**TASK DIRECTIONS**
Transcribe the tail of the listing: start at the line containing "The width and height of the screenshot is (1568, 758)." and stop after the last line, keeping every character as is and adding nothing.

**GIVEN INFORMATION**
======

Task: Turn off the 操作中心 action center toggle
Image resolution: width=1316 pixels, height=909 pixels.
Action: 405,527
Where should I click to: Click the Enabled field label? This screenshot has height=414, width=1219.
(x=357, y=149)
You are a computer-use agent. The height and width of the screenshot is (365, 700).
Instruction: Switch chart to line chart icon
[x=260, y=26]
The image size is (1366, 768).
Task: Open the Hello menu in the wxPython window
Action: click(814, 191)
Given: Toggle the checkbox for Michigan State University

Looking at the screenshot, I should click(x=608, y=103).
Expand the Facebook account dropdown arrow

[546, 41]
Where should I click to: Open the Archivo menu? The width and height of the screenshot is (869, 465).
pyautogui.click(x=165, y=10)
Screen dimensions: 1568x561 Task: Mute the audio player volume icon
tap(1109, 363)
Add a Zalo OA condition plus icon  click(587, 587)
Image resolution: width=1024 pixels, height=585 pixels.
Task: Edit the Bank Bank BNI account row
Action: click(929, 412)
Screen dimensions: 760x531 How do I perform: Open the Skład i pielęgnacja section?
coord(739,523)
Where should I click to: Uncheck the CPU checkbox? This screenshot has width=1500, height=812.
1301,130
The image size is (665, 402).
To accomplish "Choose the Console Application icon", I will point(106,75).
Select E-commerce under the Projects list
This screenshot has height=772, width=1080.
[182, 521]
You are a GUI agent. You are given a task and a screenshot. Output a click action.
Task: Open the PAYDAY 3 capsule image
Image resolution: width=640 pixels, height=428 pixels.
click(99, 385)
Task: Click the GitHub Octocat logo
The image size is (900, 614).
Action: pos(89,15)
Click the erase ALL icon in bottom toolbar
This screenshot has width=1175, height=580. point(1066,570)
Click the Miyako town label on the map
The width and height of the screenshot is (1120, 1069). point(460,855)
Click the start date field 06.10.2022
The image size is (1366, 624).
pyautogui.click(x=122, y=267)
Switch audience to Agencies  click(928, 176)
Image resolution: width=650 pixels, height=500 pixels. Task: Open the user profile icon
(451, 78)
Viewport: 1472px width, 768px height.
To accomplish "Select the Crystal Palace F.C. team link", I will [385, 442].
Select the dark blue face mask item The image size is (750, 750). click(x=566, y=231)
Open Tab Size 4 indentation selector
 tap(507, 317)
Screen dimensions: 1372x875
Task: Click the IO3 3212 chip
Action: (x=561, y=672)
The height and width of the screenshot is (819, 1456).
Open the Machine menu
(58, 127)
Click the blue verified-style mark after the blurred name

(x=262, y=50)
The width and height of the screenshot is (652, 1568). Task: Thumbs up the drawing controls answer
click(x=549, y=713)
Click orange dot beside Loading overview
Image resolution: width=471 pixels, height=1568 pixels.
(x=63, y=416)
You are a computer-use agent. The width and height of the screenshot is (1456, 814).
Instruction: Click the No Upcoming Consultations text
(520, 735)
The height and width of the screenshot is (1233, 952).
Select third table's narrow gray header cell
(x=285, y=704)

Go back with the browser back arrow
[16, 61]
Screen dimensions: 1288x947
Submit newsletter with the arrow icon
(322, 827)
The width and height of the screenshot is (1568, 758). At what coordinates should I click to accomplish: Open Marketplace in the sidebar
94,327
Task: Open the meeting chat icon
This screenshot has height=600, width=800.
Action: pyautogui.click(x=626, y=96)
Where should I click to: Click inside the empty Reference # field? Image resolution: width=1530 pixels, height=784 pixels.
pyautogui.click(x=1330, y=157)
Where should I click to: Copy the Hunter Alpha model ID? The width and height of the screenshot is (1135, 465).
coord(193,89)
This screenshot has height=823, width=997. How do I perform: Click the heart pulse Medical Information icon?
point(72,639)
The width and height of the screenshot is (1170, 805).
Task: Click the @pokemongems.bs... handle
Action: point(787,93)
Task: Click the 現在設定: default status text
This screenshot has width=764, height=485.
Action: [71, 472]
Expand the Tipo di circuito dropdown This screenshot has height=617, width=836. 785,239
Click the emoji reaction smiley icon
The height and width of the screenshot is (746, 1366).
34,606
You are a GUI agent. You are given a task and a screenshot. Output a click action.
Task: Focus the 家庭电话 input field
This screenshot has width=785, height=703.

======

**SOLUTION FOR THIS EXERCISE**
The width and height of the screenshot is (1568, 758). At what coordinates should I click to accomplish: Open Marketplace in the sidebar
94,327
Task: Open the meeting chat icon
This screenshot has height=600, width=800.
Action: pyautogui.click(x=626, y=96)
Where should I click to: Click inside the empty Reference # field? Image resolution: width=1530 pixels, height=784 pixels.
pyautogui.click(x=1330, y=157)
Where should I click to: Copy the Hunter Alpha model ID? The width and height of the screenshot is (1135, 465).
coord(193,89)
This screenshot has height=823, width=997. How do I perform: Click the heart pulse Medical Information icon?
point(72,639)
The width and height of the screenshot is (1170, 805).
Task: Click the @pokemongems.bs... handle
Action: point(787,93)
Task: Click the 現在設定: default status text
This screenshot has width=764, height=485.
Action: [71, 472]
Expand the Tipo di circuito dropdown This screenshot has height=617, width=836. 785,239
Click the emoji reaction smiley icon
The height and width of the screenshot is (746, 1366).
34,606
You are a GUI agent. You are given a task and a screenshot. Output a click action.
Task: Focus the 家庭电话 input field
This screenshot has width=785, height=703.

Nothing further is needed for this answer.